* [Exercise]: Copy the lines verbatim, beginning with the line that contains "This screenshot has height=532, width=640." and continuing through the end of the data, and only those lines.

^^^^^^^^

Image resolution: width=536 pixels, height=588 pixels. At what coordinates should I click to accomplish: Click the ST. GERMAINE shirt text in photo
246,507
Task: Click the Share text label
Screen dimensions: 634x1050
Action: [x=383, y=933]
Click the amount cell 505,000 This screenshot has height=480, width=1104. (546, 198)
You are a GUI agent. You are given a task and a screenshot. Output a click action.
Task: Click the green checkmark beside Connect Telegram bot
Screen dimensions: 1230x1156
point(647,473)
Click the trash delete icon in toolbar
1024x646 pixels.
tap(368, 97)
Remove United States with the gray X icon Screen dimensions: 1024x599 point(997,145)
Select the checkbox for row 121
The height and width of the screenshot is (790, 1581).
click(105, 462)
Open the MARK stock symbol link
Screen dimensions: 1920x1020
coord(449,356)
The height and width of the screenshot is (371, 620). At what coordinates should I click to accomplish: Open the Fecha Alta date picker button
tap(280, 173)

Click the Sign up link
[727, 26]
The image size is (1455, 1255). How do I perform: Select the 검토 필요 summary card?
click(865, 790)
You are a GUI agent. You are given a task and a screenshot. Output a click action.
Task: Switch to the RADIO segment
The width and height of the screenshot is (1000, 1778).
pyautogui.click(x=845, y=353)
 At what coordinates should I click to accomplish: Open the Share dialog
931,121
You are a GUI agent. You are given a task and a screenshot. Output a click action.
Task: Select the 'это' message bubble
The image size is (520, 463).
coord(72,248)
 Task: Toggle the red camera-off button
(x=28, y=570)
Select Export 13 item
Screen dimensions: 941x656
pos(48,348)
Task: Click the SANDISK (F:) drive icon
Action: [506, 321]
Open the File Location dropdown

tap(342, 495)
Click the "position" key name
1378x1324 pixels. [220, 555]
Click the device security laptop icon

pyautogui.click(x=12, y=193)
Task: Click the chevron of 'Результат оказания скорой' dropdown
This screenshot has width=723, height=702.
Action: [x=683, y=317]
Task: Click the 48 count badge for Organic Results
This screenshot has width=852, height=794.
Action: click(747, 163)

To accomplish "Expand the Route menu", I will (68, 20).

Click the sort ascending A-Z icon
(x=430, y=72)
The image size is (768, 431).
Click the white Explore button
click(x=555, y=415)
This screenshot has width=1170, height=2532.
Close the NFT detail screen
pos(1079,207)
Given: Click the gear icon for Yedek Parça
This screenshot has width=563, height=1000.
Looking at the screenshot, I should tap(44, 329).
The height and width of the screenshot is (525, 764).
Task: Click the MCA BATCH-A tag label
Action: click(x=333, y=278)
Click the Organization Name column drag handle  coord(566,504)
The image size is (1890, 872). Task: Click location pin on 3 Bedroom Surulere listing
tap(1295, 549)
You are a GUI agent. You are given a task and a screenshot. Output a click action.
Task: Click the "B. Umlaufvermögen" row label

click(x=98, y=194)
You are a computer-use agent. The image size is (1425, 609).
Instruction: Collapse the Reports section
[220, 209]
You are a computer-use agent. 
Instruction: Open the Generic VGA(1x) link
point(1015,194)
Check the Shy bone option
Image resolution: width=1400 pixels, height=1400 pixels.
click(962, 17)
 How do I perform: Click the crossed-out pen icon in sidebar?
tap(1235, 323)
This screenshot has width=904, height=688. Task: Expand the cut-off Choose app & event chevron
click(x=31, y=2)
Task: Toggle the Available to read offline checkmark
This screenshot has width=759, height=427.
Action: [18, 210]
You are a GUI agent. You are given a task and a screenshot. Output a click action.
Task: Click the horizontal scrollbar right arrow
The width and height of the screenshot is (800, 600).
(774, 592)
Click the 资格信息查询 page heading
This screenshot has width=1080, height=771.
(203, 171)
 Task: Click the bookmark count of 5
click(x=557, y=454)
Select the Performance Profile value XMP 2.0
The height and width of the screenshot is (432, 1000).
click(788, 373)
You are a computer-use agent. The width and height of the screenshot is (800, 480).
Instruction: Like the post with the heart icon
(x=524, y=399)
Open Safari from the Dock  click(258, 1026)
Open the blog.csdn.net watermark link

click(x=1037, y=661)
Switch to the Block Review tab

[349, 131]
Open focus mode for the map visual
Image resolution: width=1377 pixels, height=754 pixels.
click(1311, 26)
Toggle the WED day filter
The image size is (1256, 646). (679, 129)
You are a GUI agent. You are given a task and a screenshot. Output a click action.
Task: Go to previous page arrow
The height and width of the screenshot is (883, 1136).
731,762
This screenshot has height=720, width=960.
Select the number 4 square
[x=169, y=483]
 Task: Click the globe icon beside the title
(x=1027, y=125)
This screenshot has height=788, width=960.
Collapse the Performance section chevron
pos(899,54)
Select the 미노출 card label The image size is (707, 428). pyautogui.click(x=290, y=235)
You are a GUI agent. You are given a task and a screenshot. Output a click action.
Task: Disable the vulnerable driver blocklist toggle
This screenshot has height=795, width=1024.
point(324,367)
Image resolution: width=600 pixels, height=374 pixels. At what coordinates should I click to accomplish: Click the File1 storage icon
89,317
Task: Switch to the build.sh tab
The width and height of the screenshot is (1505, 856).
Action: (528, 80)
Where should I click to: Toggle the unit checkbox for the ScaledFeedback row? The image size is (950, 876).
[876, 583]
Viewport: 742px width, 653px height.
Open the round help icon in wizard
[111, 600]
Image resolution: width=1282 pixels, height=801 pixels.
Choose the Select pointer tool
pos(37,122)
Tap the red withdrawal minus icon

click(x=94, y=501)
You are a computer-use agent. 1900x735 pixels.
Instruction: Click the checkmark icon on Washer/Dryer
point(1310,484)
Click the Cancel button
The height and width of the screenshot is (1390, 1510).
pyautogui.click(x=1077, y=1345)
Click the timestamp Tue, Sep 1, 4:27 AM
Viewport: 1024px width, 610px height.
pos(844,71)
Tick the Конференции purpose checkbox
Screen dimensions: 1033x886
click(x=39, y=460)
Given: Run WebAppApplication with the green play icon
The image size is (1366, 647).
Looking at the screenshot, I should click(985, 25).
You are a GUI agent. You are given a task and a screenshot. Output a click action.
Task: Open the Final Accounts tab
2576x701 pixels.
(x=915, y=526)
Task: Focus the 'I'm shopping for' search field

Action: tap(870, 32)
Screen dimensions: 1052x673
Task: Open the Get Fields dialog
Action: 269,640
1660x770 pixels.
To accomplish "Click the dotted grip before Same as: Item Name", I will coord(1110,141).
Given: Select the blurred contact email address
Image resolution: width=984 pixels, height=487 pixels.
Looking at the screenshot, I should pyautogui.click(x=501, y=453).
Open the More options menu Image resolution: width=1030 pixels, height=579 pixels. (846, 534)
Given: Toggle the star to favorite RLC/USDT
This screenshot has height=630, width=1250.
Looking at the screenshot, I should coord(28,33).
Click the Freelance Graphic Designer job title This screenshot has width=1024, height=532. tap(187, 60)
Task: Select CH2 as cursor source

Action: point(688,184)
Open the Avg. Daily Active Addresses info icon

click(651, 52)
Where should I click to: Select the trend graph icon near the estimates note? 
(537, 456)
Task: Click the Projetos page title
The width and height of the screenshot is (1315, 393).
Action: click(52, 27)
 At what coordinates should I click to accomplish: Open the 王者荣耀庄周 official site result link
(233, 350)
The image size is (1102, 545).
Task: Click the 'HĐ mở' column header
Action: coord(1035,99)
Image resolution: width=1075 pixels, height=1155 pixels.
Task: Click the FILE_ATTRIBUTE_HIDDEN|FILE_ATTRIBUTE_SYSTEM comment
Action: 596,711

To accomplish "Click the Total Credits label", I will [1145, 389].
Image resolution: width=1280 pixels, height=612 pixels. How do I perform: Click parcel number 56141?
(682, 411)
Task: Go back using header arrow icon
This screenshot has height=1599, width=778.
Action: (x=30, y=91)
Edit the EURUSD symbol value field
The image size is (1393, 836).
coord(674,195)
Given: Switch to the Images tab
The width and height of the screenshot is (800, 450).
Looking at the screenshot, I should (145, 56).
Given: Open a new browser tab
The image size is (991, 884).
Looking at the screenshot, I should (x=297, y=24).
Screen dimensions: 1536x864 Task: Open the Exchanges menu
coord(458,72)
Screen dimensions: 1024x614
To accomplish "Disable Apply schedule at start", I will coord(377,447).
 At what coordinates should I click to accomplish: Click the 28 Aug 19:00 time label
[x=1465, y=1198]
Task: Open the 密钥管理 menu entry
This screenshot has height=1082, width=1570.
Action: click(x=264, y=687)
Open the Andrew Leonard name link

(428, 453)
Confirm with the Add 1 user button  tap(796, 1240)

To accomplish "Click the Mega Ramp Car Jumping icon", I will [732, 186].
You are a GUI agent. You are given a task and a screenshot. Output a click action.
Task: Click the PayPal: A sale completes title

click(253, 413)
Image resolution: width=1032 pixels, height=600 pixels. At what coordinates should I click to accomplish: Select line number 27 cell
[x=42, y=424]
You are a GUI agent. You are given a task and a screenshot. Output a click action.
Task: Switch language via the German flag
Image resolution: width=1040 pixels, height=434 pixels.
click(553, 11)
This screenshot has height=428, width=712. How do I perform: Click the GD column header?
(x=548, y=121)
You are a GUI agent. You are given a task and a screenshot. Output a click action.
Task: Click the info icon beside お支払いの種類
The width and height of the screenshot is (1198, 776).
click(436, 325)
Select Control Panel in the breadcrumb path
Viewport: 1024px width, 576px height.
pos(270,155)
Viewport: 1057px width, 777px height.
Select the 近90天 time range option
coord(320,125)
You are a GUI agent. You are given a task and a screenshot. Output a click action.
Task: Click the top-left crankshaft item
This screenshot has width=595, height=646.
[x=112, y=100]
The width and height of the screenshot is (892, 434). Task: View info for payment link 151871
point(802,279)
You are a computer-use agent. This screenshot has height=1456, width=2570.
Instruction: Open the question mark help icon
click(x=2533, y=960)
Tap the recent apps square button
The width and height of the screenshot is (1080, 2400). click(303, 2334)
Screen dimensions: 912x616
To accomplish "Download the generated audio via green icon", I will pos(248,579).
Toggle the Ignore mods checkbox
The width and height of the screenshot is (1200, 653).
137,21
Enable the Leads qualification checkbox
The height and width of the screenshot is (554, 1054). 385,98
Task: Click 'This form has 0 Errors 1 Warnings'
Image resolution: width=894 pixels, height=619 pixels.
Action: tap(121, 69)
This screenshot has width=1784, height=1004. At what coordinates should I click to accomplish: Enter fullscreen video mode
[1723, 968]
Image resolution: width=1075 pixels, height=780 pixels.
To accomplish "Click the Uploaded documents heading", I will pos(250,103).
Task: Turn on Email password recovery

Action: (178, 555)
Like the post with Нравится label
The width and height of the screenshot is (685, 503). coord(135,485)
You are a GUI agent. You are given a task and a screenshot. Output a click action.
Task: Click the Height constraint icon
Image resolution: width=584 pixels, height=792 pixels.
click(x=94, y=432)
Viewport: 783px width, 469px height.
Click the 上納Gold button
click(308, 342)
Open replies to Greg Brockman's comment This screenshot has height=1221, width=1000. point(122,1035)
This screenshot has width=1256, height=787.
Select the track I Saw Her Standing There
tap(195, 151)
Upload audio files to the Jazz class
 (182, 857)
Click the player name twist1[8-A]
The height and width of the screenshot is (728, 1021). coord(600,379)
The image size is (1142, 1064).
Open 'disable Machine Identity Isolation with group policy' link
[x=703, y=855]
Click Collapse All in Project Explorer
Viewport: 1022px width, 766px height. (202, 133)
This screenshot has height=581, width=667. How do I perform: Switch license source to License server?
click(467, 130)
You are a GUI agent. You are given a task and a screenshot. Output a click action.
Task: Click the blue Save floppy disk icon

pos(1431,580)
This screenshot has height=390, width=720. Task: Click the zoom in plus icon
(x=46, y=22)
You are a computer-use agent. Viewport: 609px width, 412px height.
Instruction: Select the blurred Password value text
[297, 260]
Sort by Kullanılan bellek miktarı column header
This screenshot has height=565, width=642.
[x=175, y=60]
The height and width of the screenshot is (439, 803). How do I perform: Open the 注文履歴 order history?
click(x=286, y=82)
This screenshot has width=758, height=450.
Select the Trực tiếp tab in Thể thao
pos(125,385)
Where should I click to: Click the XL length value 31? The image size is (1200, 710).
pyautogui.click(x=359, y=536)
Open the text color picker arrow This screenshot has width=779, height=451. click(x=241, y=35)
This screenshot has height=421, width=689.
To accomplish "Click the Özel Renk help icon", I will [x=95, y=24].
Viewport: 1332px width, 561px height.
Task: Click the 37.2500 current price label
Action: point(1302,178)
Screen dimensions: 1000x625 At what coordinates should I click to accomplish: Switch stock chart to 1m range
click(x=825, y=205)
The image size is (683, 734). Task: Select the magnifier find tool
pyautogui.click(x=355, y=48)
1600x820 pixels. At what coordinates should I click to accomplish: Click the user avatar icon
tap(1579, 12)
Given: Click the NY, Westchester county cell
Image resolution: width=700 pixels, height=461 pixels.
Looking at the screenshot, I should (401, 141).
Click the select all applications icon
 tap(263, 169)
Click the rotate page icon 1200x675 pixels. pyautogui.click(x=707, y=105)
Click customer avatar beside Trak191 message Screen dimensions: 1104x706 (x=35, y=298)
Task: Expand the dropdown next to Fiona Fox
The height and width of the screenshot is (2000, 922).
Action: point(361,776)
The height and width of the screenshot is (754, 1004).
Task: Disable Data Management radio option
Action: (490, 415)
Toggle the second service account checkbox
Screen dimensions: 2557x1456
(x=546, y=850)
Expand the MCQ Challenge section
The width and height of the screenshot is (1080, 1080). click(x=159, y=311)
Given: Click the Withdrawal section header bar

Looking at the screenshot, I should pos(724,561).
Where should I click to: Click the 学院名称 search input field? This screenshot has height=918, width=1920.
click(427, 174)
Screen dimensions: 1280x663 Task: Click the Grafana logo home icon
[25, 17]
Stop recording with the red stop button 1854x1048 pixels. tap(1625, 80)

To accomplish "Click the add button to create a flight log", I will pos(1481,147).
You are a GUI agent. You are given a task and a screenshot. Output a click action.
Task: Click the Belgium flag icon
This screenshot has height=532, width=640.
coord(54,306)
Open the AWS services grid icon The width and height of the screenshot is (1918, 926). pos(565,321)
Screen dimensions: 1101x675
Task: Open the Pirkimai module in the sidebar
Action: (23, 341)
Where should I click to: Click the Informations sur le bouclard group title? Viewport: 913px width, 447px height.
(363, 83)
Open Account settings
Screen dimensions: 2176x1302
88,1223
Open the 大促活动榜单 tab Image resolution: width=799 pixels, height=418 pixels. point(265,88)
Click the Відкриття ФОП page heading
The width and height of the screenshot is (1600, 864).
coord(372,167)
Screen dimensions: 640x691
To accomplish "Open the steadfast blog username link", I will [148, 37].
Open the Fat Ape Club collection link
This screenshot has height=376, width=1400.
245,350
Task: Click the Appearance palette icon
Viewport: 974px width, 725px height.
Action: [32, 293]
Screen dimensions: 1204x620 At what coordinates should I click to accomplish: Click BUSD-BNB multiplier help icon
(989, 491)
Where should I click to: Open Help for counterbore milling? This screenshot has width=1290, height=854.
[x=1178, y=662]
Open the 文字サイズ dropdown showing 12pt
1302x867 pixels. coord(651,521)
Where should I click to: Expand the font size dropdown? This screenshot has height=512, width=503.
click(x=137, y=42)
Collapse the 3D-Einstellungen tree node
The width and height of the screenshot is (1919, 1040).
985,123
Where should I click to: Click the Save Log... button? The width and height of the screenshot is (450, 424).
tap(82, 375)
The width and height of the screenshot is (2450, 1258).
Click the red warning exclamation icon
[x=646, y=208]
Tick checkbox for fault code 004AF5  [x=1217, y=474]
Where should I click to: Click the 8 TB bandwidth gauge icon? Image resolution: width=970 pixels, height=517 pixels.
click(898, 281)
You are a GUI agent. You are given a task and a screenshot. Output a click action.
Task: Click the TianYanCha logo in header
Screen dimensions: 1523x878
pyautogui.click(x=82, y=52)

^^^^^^^^

* [Your solution]:
This screenshot has height=532, width=640.
coord(54,306)
Open the AWS services grid icon The width and height of the screenshot is (1918, 926). pos(565,321)
Screen dimensions: 1101x675
Task: Open the Pirkimai module in the sidebar
Action: (23, 341)
Where should I click to: Click the Informations sur le bouclard group title? Viewport: 913px width, 447px height.
(363, 83)
Open Account settings
Screen dimensions: 2176x1302
88,1223
Open the 大促活动榜单 tab Image resolution: width=799 pixels, height=418 pixels. point(265,88)
Click the Відкриття ФОП page heading
The width and height of the screenshot is (1600, 864).
coord(372,167)
Screen dimensions: 640x691
To accomplish "Open the steadfast blog username link", I will [148, 37].
Open the Fat Ape Club collection link
This screenshot has height=376, width=1400.
245,350
Task: Click the Appearance palette icon
Viewport: 974px width, 725px height.
Action: [32, 293]
Screen dimensions: 1204x620 At what coordinates should I click to accomplish: Click BUSD-BNB multiplier help icon
(989, 491)
Where should I click to: Open Help for counterbore milling? This screenshot has width=1290, height=854.
[x=1178, y=662]
Open the 文字サイズ dropdown showing 12pt
1302x867 pixels. coord(651,521)
Where should I click to: Expand the font size dropdown? This screenshot has height=512, width=503.
click(x=137, y=42)
Collapse the 3D-Einstellungen tree node
The width and height of the screenshot is (1919, 1040).
985,123
Where should I click to: Click the Save Log... button? The width and height of the screenshot is (450, 424).
tap(82, 375)
The width and height of the screenshot is (2450, 1258).
Click the red warning exclamation icon
[x=646, y=208]
Tick checkbox for fault code 004AF5  [x=1217, y=474]
Where should I click to: Click the 8 TB bandwidth gauge icon? Image resolution: width=970 pixels, height=517 pixels.
click(898, 281)
You are a GUI agent. You are given a task and a screenshot. Output a click action.
Task: Click the TianYanCha logo in header
Screen dimensions: 1523x878
pyautogui.click(x=82, y=52)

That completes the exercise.